The Qatar-based Al-Jazeera channel, cited unnamed sources as saying that the committee, made up of representatives from Saudi Arabia and the Houthis, is considering measures to stop fighting along the border and stop coalition airstrikes on Yemen.
This comes, while, a situation of calm in the level of confrontations in more than one Yemeni front, in addition to the stop of air raids on several Yemeni provinces, for weeks, in conjunction with the initiative announced by the Houthis last month.
Political sources said last week that a direct contact took place between Prince Khaled bin Salman, Saudi Deputy Defense Minister, and prominent leader Mahdi al-Mashat, the head of the so-called High Political Council set up by the Houthis to manage the areas under their control.
The sources added that bin Salman offered to al-Mashat to form a committee from both parties to reduce the escalation, and to reach a full ceasefire agreement between the parties on the Saudi-Yemeni border.
Less than a month ago, many international and Arab media have been talking about a rapprochement between Saudi Arabia and Ansar Allah, the latest of which was published by the British Financial Times, which said last Friday that Saudi Arabia was in secret talks with the Houthis (Ansar Allah) about the possibility of opening an airport.
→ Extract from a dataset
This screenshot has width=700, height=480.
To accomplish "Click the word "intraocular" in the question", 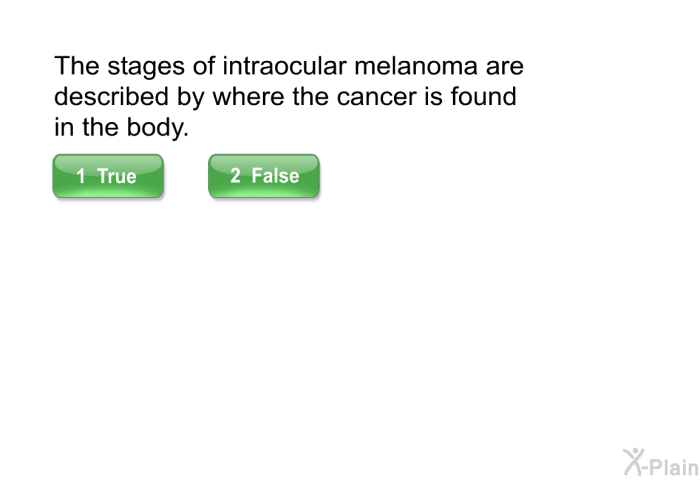I will click(284, 66).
Sana'a International began following the recent announcement of halting drone and missile attacks on the kingdom.
The newspaper pointed out that the Houthis' decision to halt attacks on the kingdom's economic facilities was met by Saudi Arabia to halt its raids on four Yemeni provinces under the group's control.
Yemen has been devastated by a five-year armed conflict between the government backed by the Saudi-led coalition and the Iran-backed Houthis. The conflict erupted after the Houthis ousted the government and seized power in late 2014.